Task details:
Reproduce every line of the records below, requests included, with each answer coordinate multiplied by 2.05 and rounded to the nearest whole number, halves going up. Leave the pictures out.

Material for this exercise:
○ ○ ○ ○

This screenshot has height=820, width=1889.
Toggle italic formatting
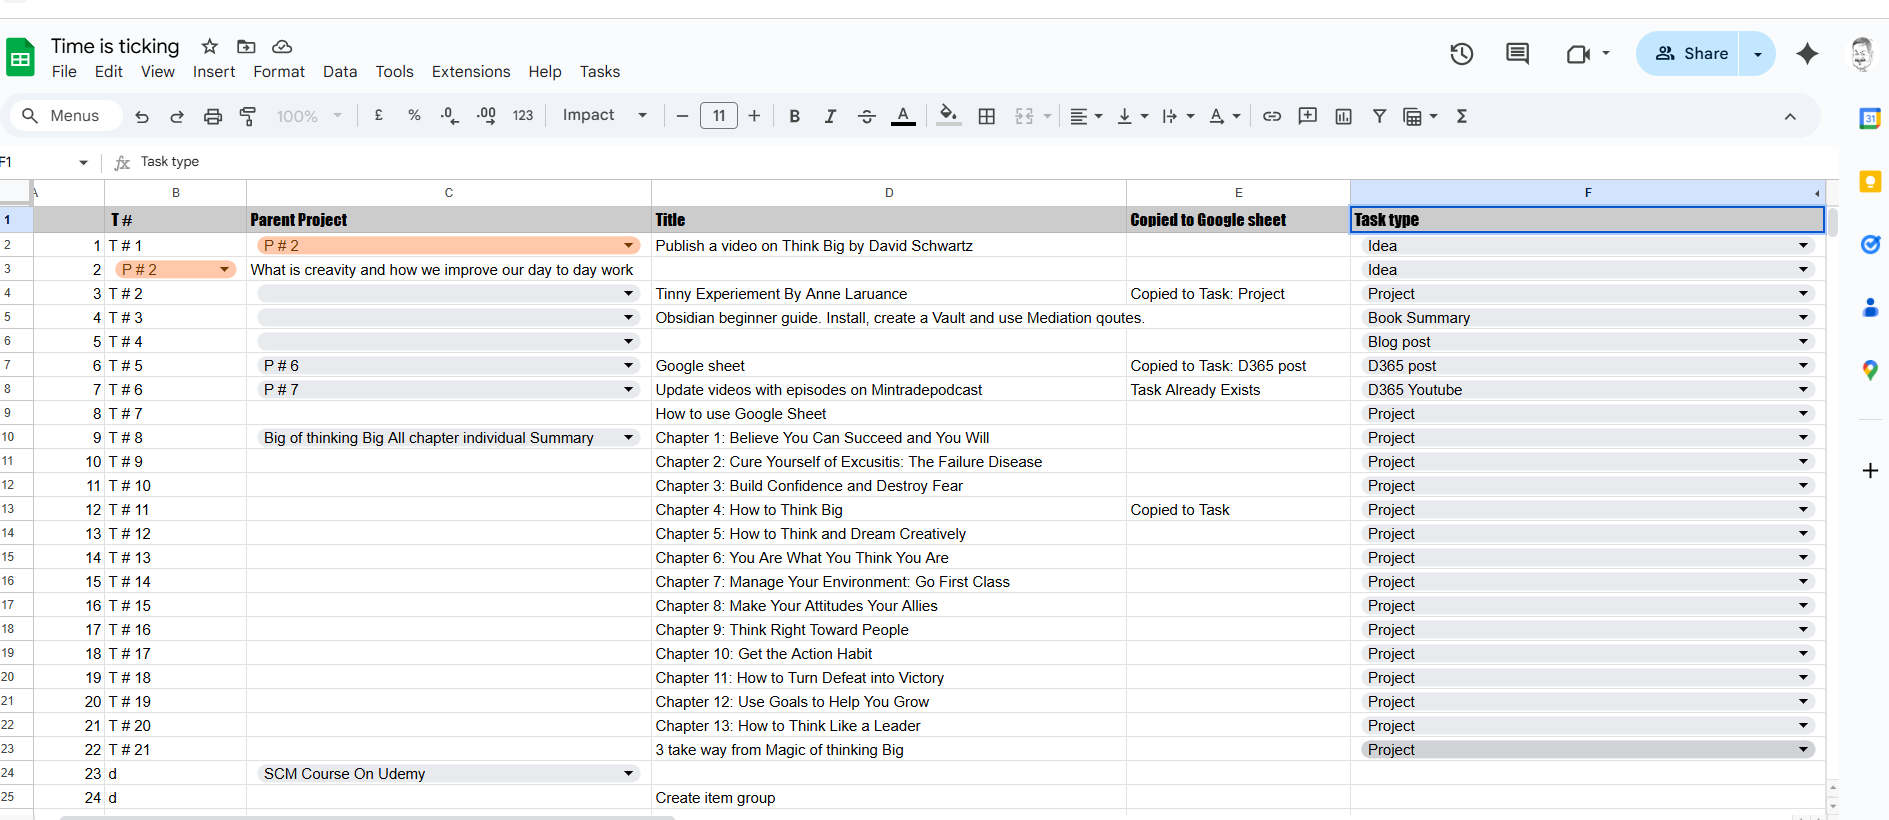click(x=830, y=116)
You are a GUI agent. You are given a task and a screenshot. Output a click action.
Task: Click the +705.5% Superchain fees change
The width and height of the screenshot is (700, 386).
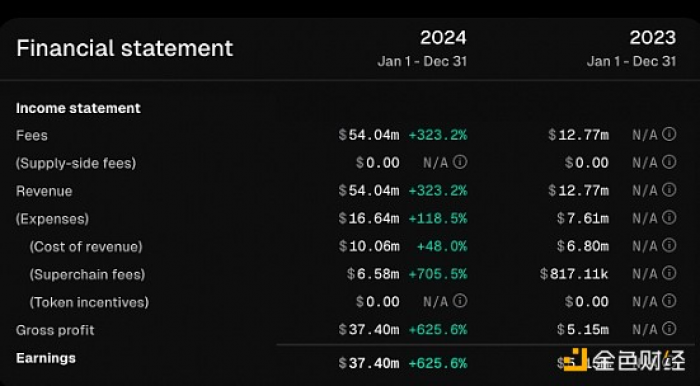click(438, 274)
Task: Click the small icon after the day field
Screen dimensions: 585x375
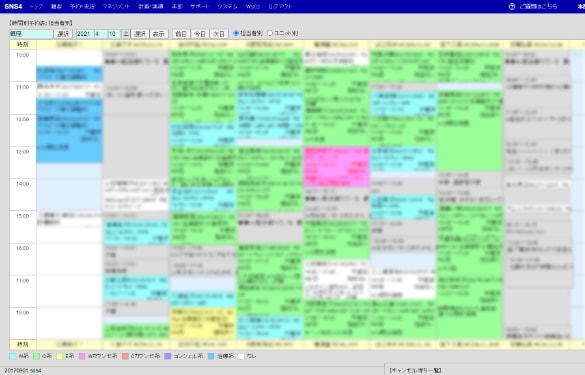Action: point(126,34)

○ ○ ○ ○

Answer for this exercise:
This screenshot has height=820, width=1889.
Toggle italic formatting
click(x=1702, y=238)
You are a GUI agent. You are given a task and a screenshot. Output a click action.
Task: Click the +705.5% Superchain fees change
The width and height of the screenshot is (700, 386).
click(898, 562)
Task: Click the small icon after the day field
Screen dimensions: 585x375
Action: point(258,70)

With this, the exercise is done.